Para aktivis PMII yang memaksa memasuki halamn kantor Dispendik Lamongan, dihadang aparat polisi, Selasa (12/1).
LAMONGAN (Kabar Klorofil) – Puluhan mahasiswa yang tergabung pada Pergerakan Mahasiswa Islam Indonesia (PMII) Komisariat Universitas Islam Darul Ulum Lamongan (Unisda), kembali berunjuk rasa di kantor Dinas Pendidikan Kabupaten Lamongan.
Mereka menuntut Kepala Dinas Pendidikan Kabupaten Lamongan, Bambang Kustiono, segera mundur dari jabatannya. Selasa (12/1).
Aksi itu dilakukan terkait kasus pelarangan salat berjamaah dan adzan pada siswa yang dilakukan oleh Kepala SDN Jubellor I dan II Kec. Sugio, Lamongan, beberapa waktu silam.
“Kepala Sekolah Jubellor menganggap salat berjamaah dan suara adzan menganggu aktivitas belajar mengajar pada sekolahan tersebut beberapa waktu lalu,” ungkap Korlap Aksi, Fuad Hakim.
Bentrok dengan polisi
Dalam aksi itu sempat terjadi aksi saling dorong, dan bentrok pun tak terhindarkan antara mahasiswa yang terus merangsek masuk ke kantor dinas, dengan aparat polisi yang menahan mereka.
Akibat aksi saling pukul itu dua orang aktivis PMII mulutnya berdarah dan memar di bagian leher.
Korlap aksi tersebut, Fuad Hakim, mengaku tidak terima dengan tindakan kekerasan yang dilakukan aparat kepolisian. “Kami akan tindaklanjuti dan akan melakukan visum. Kami tidak terima dengan hal ini,” ungkapnya.

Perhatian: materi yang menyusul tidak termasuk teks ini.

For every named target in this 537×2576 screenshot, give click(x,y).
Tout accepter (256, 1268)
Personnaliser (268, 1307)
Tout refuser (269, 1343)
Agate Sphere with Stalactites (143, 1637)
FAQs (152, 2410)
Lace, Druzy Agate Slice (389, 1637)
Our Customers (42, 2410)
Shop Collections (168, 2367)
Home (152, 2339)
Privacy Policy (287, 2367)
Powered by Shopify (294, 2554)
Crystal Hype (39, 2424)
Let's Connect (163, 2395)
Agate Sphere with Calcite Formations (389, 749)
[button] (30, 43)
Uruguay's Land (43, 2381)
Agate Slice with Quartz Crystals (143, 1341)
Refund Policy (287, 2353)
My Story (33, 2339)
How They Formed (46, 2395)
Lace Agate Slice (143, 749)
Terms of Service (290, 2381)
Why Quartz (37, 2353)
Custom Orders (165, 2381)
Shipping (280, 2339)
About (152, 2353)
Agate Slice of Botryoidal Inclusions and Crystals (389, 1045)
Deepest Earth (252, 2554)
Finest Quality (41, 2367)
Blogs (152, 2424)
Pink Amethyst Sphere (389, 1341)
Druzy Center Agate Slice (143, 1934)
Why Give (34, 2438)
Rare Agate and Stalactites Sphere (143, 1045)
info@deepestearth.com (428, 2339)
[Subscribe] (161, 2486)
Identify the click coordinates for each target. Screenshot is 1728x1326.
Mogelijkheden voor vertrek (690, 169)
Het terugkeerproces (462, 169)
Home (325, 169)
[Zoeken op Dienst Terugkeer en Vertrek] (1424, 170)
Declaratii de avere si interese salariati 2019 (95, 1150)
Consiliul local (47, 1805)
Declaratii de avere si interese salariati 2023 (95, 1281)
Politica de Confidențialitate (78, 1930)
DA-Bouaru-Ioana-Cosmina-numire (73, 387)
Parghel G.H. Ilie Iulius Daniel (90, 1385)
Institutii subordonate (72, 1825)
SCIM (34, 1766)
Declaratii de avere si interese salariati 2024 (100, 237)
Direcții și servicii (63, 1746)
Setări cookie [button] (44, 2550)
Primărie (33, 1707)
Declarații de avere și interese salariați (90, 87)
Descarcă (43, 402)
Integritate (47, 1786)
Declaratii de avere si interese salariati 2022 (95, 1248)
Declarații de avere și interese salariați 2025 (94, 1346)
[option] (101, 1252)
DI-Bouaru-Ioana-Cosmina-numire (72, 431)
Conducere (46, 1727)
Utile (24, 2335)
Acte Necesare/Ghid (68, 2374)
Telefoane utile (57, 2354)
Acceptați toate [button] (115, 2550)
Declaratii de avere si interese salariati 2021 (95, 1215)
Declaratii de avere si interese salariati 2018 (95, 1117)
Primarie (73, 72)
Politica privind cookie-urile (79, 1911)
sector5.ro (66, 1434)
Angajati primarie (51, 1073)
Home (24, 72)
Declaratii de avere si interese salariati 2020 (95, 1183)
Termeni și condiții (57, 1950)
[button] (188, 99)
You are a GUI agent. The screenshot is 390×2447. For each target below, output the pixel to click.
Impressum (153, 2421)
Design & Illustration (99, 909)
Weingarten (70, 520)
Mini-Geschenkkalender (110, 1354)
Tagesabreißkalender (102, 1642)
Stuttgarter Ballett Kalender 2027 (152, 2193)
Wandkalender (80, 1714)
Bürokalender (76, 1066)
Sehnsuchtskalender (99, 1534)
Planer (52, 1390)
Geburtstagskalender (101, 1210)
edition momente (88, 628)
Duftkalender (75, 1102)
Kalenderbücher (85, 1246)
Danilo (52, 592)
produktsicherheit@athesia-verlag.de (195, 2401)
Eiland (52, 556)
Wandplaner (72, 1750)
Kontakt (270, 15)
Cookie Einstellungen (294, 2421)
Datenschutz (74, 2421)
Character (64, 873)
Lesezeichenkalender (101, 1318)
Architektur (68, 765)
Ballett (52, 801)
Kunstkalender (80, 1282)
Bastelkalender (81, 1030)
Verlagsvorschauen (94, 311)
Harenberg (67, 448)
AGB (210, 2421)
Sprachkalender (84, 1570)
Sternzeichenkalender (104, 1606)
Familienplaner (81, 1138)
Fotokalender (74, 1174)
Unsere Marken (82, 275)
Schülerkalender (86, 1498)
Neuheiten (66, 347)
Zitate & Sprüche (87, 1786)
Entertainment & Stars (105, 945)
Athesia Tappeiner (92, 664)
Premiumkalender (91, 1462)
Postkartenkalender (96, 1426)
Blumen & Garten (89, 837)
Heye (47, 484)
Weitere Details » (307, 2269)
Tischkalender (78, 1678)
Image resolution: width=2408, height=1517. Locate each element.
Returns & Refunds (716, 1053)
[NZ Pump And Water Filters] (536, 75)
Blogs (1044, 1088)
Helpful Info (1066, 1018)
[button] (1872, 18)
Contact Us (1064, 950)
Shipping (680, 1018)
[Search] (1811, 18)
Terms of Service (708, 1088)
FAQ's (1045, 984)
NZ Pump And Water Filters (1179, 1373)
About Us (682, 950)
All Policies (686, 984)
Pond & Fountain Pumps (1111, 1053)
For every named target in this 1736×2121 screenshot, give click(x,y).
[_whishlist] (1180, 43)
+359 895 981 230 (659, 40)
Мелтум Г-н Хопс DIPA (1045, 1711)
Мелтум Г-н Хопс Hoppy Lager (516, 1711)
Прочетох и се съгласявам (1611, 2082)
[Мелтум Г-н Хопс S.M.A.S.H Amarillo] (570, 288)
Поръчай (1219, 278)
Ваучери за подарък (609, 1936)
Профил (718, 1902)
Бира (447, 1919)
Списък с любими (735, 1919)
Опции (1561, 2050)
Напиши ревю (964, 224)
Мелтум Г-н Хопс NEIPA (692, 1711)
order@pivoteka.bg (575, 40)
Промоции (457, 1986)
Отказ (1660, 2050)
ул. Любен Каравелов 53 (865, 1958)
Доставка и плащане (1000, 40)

Ia menilai, aparat kepolisian sewenang-wenang dan main hakim sendiri dalam mengamankan aksi mereka di depan kantor Dinas Pendidikan Lamongan.
“Tugas dari aparat keamanan ini harusnya menjaga dari apa yang kami lakukan bukan memukuli kami. Ini sudah tidak sesuai tupoksi mereka,” tegasnya dengan emosional.
Pelarangan salat jamaah
Aksi itu dilakukan terkait kasus pelarangan salat berjamaah dan adzan pada siswa yang dilakukan oleh Kepala SDN Jubellor I dan II Kec. Sugio, Lamongan, beberapa waktu silam.
“Kepala Sekolah Jubellor menganggap salat berjamaah dan suara adzan mengganggu aktivitas belajar mengajar pada sekolahan tersebut beberapa waktu lalu,” ungkap Korlap Aksi, Fuad Hakim.
Dalam orasinya mahasiswa menilai, Kepala Dinas Pendidikan Lamongan gagal dalam menangani masalah tersebut. “Pelarangan kegiatan keagamaan di sekolah tidak bisa dianggap remeh. Kepala Dinas Pendidikan yang seharusnya menyelesaikan masalah ini, terkesan meremehkan dan kasus ini diangap angin lalu,” sindirnya.
Fuad selaku Korlap menyatakan, pada tahun 2015 lalu, sebenarnya telah dilaksanakan mediasi di kantor
Bakesbangpol yang dihadiri oleh Kepala SDN Jubellor yang merangkap PLT Kepala Sekolah Jubellor I dengan guru PAI SDN Jubellor I dan II yang telah bersepakat untuk islah dan saling memaafkan kesalahan masing-masing.
“Akan tetapi dalam perkembangannya kesepakatan tersebut diingkari oleh Kepala Sekolah, serta mengancam dua guru untuk menghentikan jam mengajar di SDN tersebut,” jelasnya.
Disamping menuntut Kadiknas Lamongan mundur dari jabatanya, para aktivis PMII ini juga meminta untuk mencopot Kepala Dinas SDN Jubellor I dan II. “Kami juga minta kasus itu diselesaikan serta status dua guru agama di SDN Jubellor I dan II yang dipecat secara sepihak untuk dikembalikan semula pada tugas dan fungsinya sebagai guru pengajar agama,” pungkasnya.
Kandam, Kabid Dikmenjur Dinas Pendidikan Kabupaten Lamongan, saat hendak diwawancarai awak media, justru kabur. “Jangan saya, mengenai hal itu bukan kewenangan saya untuk memberikan komentar,” dalihnya.
Aksi mahasiswa ini mendapat kawalan ketat petugas kepolisian Polres Lamongan. Aktivis PMII juga menggelar teatrikal yang menggambarkan dan menceritakan kasus tersebut.